EXERCISE PROMPT: Your task is to copy the stretch of lines in the records below that begins with the line containing "Task: Open activity settings gear menu" and ends with the line containing "You are a computer-use agent. 912x1147", exactly as written, with nothing added.

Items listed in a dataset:
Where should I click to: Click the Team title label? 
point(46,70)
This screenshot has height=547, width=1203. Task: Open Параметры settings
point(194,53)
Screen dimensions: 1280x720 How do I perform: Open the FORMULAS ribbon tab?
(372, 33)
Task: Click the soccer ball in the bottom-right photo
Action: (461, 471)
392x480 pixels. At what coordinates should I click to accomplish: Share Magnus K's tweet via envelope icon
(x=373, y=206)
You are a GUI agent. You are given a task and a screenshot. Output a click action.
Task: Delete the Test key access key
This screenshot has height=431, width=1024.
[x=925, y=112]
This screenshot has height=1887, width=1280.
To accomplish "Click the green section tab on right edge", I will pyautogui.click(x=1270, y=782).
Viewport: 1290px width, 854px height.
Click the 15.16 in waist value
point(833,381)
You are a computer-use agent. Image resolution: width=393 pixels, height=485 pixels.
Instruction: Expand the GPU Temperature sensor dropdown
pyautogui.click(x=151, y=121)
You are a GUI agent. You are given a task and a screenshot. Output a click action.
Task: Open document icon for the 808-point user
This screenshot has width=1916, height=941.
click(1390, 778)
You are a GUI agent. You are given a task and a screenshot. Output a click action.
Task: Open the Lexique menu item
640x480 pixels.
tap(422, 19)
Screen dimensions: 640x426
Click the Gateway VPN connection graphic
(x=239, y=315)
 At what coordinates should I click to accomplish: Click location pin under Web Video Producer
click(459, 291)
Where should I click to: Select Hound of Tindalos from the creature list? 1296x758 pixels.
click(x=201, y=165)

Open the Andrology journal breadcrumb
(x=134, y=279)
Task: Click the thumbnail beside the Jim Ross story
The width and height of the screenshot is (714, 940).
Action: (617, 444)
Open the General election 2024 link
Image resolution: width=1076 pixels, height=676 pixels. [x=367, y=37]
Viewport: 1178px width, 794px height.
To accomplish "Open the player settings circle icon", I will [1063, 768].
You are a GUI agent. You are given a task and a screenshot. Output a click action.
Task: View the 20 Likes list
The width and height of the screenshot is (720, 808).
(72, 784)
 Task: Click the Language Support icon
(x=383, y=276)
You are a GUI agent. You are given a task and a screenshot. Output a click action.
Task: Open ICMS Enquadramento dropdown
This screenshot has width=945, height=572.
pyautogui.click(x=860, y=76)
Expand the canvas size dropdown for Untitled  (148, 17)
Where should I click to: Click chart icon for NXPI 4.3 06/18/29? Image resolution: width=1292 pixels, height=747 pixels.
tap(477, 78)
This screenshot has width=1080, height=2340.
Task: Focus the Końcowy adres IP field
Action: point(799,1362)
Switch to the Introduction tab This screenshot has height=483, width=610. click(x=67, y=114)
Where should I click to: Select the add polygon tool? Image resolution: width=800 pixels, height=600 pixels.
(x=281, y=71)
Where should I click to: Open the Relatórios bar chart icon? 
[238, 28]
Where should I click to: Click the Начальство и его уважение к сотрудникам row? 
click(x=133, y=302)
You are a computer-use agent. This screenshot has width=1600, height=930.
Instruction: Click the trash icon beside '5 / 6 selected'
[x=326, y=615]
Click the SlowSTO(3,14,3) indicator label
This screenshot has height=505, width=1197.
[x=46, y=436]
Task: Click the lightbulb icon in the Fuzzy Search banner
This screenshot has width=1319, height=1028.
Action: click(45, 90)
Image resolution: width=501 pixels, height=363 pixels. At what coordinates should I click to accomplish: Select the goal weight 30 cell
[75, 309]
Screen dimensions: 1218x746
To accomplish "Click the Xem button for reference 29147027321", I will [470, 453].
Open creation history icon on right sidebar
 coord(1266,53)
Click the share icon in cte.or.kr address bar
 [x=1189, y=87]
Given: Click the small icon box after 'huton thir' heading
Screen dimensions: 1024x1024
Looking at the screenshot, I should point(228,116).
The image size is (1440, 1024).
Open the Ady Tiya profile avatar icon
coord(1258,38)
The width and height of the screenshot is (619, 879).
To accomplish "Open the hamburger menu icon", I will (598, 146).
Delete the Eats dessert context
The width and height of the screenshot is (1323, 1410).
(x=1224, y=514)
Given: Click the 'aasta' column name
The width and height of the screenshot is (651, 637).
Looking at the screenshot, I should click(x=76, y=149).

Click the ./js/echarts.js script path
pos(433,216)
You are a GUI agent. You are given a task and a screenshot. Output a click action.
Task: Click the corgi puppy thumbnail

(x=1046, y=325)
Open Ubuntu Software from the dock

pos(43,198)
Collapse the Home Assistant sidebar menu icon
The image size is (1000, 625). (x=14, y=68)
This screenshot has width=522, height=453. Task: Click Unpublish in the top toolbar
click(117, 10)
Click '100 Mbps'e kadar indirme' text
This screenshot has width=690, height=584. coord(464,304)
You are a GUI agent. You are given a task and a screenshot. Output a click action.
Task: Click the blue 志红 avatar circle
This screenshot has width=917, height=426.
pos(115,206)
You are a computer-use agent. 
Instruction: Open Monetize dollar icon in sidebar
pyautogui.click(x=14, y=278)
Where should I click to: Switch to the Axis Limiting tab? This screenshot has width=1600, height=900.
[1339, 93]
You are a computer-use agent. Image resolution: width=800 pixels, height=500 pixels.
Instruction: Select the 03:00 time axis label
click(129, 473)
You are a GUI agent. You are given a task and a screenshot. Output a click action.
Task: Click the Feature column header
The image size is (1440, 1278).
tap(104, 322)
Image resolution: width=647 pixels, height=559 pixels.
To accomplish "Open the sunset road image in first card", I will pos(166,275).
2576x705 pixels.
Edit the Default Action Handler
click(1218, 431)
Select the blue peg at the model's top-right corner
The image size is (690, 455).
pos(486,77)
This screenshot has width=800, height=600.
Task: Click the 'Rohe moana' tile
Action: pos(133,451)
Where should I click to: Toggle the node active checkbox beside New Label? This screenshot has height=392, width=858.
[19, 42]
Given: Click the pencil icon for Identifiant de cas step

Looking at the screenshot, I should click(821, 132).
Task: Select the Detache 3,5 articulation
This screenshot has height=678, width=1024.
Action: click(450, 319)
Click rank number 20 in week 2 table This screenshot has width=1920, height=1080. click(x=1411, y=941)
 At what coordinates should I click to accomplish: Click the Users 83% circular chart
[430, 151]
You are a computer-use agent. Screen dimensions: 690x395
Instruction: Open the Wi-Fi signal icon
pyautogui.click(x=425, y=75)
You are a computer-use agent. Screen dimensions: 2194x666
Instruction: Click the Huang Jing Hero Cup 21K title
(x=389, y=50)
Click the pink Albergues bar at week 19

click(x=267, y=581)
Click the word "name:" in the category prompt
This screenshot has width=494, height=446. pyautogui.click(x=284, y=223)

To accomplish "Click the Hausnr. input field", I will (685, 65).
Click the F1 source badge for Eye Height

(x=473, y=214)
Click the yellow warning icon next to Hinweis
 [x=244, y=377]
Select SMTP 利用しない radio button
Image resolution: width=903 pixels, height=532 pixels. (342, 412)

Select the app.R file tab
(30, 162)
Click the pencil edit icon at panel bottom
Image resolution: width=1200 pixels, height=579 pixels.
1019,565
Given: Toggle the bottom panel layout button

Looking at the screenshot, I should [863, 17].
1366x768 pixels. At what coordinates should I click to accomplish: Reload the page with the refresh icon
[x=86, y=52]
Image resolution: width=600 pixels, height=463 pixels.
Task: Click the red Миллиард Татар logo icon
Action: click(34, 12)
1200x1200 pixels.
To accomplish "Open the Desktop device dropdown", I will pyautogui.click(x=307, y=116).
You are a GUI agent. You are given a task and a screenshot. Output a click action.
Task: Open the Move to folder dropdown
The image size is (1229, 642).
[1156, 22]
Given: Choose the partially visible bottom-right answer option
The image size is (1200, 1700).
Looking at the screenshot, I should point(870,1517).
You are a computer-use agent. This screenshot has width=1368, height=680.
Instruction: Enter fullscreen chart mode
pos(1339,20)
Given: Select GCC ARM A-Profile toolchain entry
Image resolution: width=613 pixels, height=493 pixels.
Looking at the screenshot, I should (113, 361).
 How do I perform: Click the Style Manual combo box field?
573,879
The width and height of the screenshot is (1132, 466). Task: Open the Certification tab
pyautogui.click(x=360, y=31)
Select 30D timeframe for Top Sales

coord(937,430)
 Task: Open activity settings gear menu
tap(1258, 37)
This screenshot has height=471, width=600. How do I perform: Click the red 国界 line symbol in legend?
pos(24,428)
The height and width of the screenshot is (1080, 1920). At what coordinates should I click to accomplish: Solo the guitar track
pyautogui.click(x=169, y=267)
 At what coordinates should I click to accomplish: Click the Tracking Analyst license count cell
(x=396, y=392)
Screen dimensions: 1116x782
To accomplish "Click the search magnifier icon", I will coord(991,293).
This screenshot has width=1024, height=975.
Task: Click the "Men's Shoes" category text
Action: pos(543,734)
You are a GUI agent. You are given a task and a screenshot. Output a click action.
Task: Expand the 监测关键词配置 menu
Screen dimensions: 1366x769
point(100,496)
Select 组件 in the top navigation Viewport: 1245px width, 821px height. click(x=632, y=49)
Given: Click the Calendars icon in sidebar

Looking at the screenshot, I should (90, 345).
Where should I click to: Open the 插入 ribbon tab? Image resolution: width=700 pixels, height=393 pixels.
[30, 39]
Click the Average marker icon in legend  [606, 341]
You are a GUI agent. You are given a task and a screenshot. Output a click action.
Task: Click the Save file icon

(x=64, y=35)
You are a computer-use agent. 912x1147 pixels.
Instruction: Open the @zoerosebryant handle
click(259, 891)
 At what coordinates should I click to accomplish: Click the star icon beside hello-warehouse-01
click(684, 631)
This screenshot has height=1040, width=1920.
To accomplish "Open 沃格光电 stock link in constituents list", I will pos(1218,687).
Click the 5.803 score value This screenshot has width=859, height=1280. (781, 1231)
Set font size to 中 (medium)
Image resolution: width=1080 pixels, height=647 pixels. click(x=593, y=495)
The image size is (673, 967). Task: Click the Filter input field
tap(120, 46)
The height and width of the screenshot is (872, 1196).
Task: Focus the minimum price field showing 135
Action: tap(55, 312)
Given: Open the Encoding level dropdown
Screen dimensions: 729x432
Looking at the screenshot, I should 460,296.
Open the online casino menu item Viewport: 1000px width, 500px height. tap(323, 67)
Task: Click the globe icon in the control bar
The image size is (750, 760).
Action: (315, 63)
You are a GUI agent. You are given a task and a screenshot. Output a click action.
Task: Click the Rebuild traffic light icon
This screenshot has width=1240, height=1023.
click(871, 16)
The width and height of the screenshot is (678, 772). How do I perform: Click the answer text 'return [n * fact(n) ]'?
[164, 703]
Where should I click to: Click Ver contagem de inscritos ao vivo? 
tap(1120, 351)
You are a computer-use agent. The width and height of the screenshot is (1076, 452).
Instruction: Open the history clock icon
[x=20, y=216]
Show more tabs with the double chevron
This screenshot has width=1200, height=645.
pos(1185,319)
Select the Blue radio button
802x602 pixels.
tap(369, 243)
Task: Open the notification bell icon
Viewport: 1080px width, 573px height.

FINISHED EXERCISE:
 Task: Open activity settings gear menu
tap(1258, 37)
This screenshot has height=471, width=600. How do I perform: Click the red 国界 line symbol in legend?
pos(24,428)
The height and width of the screenshot is (1080, 1920). At what coordinates should I click to accomplish: Solo the guitar track
pyautogui.click(x=169, y=267)
 At what coordinates should I click to accomplish: Click the Tracking Analyst license count cell
(x=396, y=392)
Screen dimensions: 1116x782
To accomplish "Click the search magnifier icon", I will coord(991,293).
This screenshot has width=1024, height=975.
Task: Click the "Men's Shoes" category text
Action: pos(543,734)
You are a GUI agent. You are given a task and a screenshot. Output a click action.
Task: Expand the 监测关键词配置 menu
Screen dimensions: 1366x769
point(100,496)
Select 组件 in the top navigation Viewport: 1245px width, 821px height. click(x=632, y=49)
Given: Click the Calendars icon in sidebar

Looking at the screenshot, I should (90, 345).
Where should I click to: Open the 插入 ribbon tab? Image resolution: width=700 pixels, height=393 pixels.
[30, 39]
Click the Average marker icon in legend  [606, 341]
You are a GUI agent. You are given a task and a screenshot. Output a click action.
Task: Click the Save file icon

(x=64, y=35)
You are a computer-use agent. 912x1147 pixels.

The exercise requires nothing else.